Subject to the By-laws, a majority of the directors shall constitute a quorum for the transaction of business of the Board of Directors. Any vacancies resulting from the resignation, removal, death or disability of a director, or any newly created directorships by reason of an increase in the number of directors shall be filled by a majority of the Board of Directors then in office even though less than a quorum and the director so designated shall be within the same class, and shall hold office for the same term, as his or her predecessor.
3. Removal. Subject to the By-laws, any director may be removed upon the affirmative vote of a majority of the outstanding shares of the Corporation entitled to vote for the election of directors, voting together as a single class, at a duly called annual or special meeting of stockholders. A director may be removed for “cause” (as such term is defined in the By-laws) by the vote of a majority of the other directors.

• _Action item 1_
Under the passage on the board of directors, who fills a vacancy left by a director's resignation, removal, death, or disability?
• _Action item 2_
Continue the passage on the board of directors, starting right after its final sentence.

• _Material provided_
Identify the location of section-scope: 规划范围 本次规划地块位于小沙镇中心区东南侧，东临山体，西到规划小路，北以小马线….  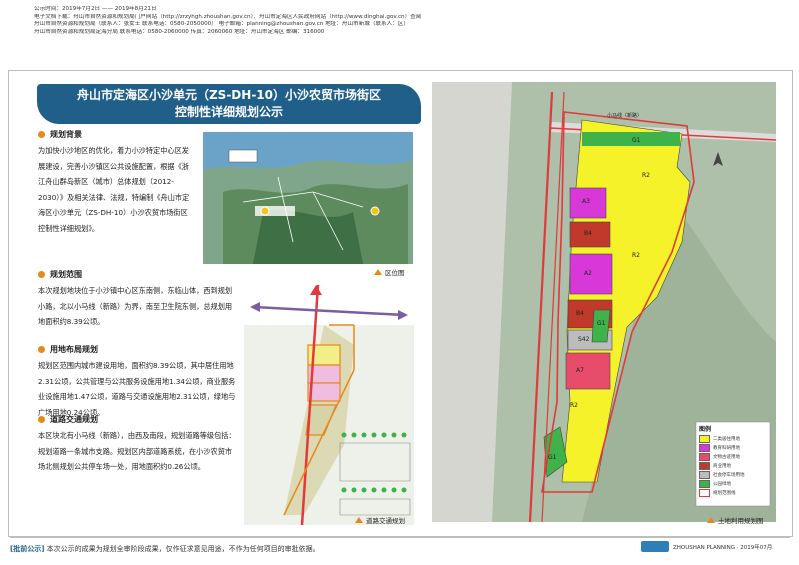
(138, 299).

--

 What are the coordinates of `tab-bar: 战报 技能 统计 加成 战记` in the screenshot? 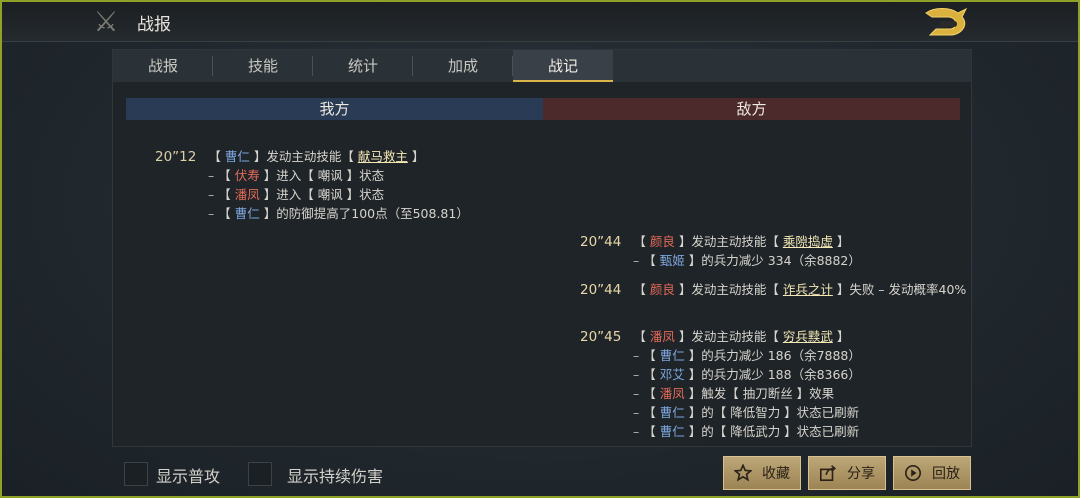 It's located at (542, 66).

--

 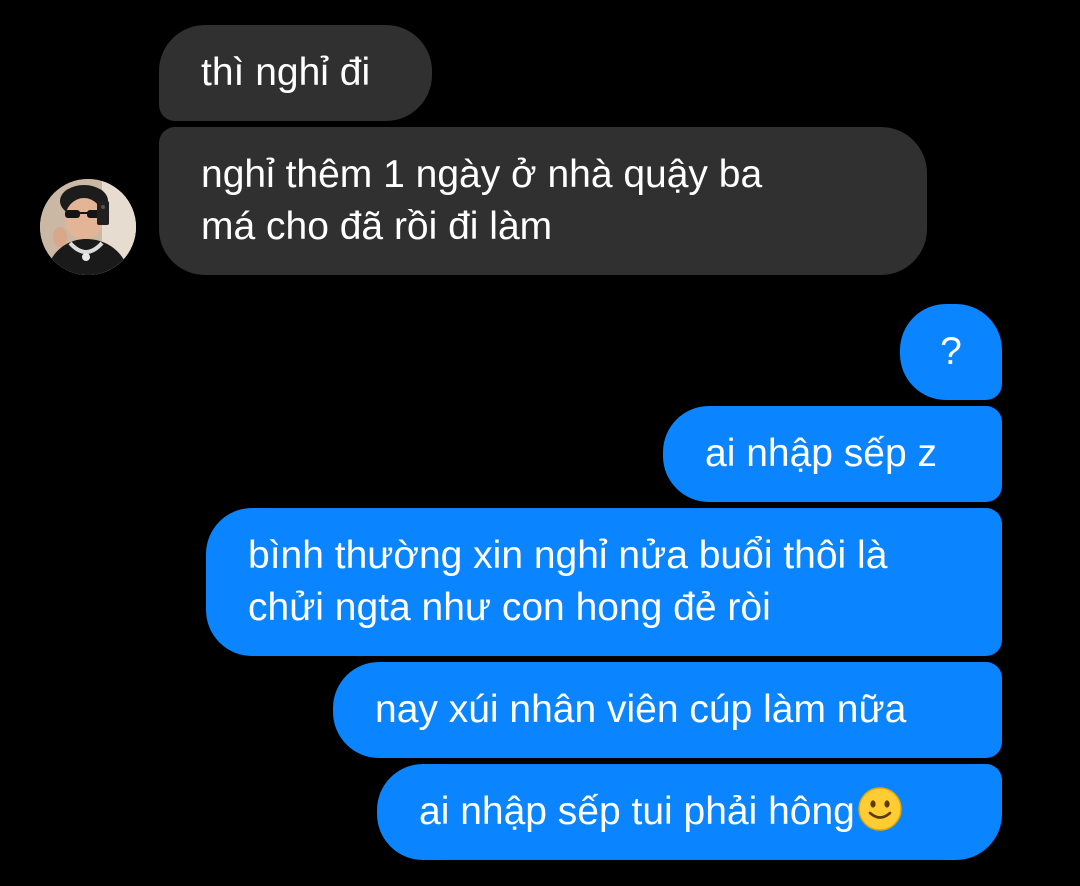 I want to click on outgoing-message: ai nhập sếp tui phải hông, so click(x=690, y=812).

• _Reply 1_
A majority of the Board of Directors then in office fills it, even if that majority is less than a quorum.

• _Reply 2_
EIGHTH: For the management of the business and for the conduct of the affairs of the Corporation, and in further definition, limitation and regulation of the powers of the Corporation and of its directors and of its stockholders or any class thereof, as the case may be, it is further provided:
1. The business and affairs of the Corporation shall be managed by or under the direction of the Board of Directors.
2. The directors shall have the power, subject to the terms and conditions of the By-laws, to make, adopt, alter, amend, change, add to or repeal the By-laws.
3. In addition to the powers and authority hereinbefore or by statute expressly conferred upon them, the directors are hereby empowered to exercise all such powers and do all such acts and things as may be exercised or done by the Corporation, subject, nevertheless, to the provisions of the General Corporate Law, this Certificate of Incorporation, and any By-laws adopted by the stockholders; provided, however, that no By-laws hereafter adopted by the stockholders shall invalidate any prior act of the directors which would have been valid if such By-laws had not been adopted.
1. Stockholder Meetings; Keeping of Books and Records. Meetings of stockholders may be held within or outside the State of Delaware as the By-laws may provide. The books of the Corporation may be kept (subject to any provision contained in the General Corporate Law) outside the State of Delaware at such place or places as may be designated from time to time by the Board of Directors or in the By-laws of the Corporation.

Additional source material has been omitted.